Iran Focus
London, 19 Sep - The Iranian Regime is responsible for one of the most horrific crimes against humanity of the 20th Century but the international community has largely met this with silence.
In 1988, the Iranian Regime slaughtered around 30,000 political prisoners, mainly members and supporters of the leading Iranian opposition movement, the People’s Mojahedin Organization of Iran.
Yet no one has ever been brought to justice.
Nasser Sharif, president of the California Society for Democracy in Iran, wrote an op-ed for the Orange County Register explaining why the international community cannot allow the Iranian mullahs to get away with their crimes any longer.
He wrote: “Secrecy was reinforced for several decades by a conspiracy of silence orchestrated by the clerical regime. So, despite the tremendous human cost, the episode effectively went unacknowledged. Any call in Iran for an investigation was severely punished.”
Indeed, while the people who committed these vile crimes were rewarded with high-ranking positions in the Regime, those who spoke out against them were punished with imprisonment, torture, or execution.

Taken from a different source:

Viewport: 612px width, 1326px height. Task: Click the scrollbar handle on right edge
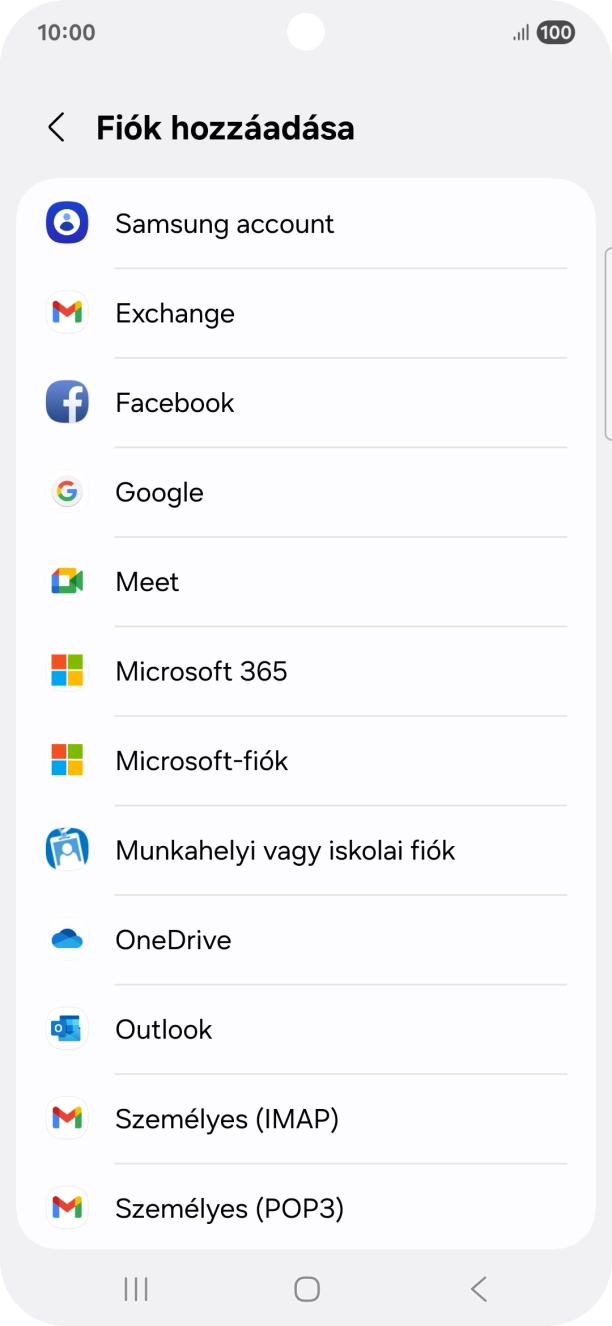(607, 345)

Sharif cites the case of the late Ayatollah Hossein Ali Montazeri, former second-in-command in the Regime, who recorded himself condemning the Death Committee members for their roles in “the greatest crime of the Islamic Republic”.
He was demoted and put under house arrest until his death in 2009. When his son Ahmad released the audio recording last year, he was jailed for acting against the Regime.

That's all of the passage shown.